Many aspects of presentation are subconscious or even out of a person’s control. For example, I almost always wear a beard, which causes most people to immediately assign a masculine identity to me. In truth, I wear a beard because it’s inconvenient and uncomfortable for me to shave—and my beard is cute! The key is to not assume that you know everything about someone else’s internal experience based on one or two pieces of their performance of gender. Once you start giving folks more leeway with their presentation, you might find that it’s a lot easier to do the same for yourself.
“Cis” and “Trans” Defined
For most people, the gender identity that they express corresponds to the sex they were assigned at birth, even though they still may be concerned about whether they are “man enough” or “woman enough.” They follow the established norms for people assigned the same sex as they are, and it feels natural to do so.
People who experience the relationship of sex and gender in this way are referred to as “cis,” which is not a derogatory term. Cis is just the Latin prefix meaning “on the same side as” as opposed to the prefix “trans,” meaning “on the opposite side as.” If you feel comfortable with your assigned sex and the corresponding gender, then you are cisgender.

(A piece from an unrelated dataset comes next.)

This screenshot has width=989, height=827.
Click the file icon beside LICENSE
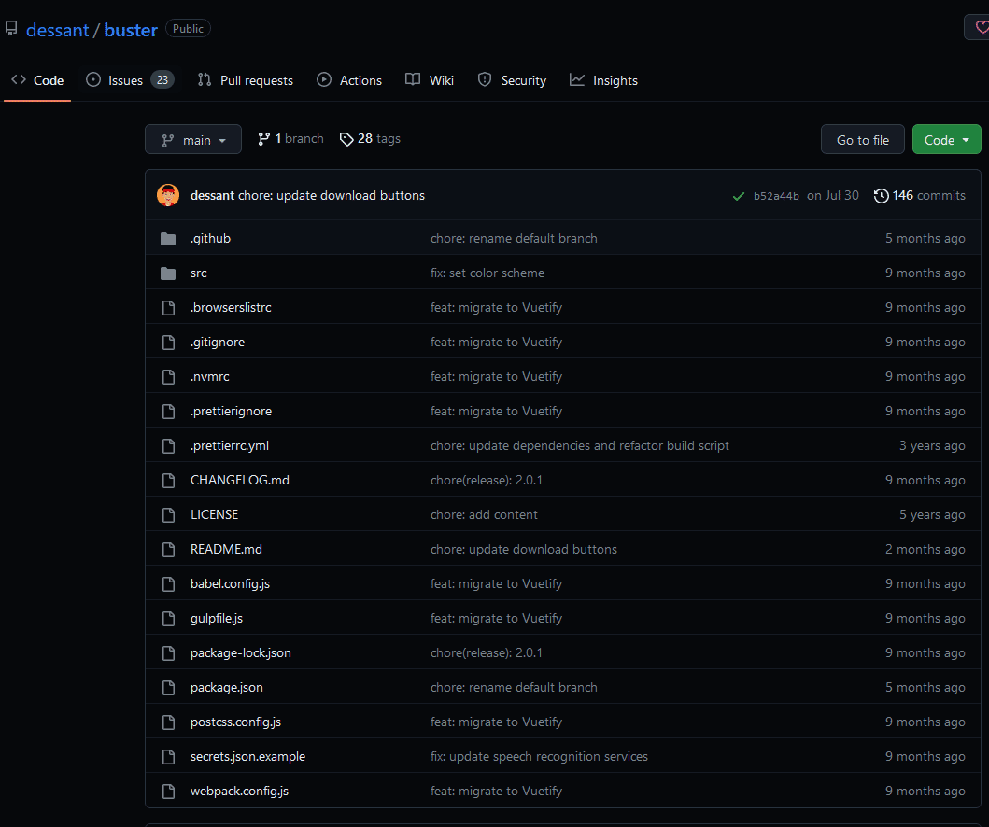(x=168, y=515)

For many of us, however, expressing our gender according to our assigned sex or in a way that is accepted as strictly “male” or “female” feels oppressive. For me it feels like being forced to suppress all but one small sliver of who I am. For better or worse, I want the people in my life to know me for who I am. I want the relationships I form to be based on understanding and trust, and that’s only possible when you show the people close to you who you are as honestly as possible. That process starts internally by being honest with yourself first.
Just Be Polite, Patient, and Kind
If there’s one thing I hope you’ll take away from reading this, it’s that we are all more than our presentation, more than our sex or our gender, and more than any of the other aspects of our identities that we let divide us. We are not our jobs, pronouns, clothing, or even names. These are all just signifiers of who we want people to see us as, but there’s always a real human being behind every performance. It doesn’t cost anything to be kind and respect the wishes of others when it comes to their own experience of gender.
With regard to pronouns, for example, I use they/them for more professional settings and he/him with people who already know me. If you find yourself unsure about how to refer to someone, it’s almost always okay to ask, and it may feel easier if you introduce yourself first with both your name and the pronouns you use.
When in doubt, just be polite, patient, and kind!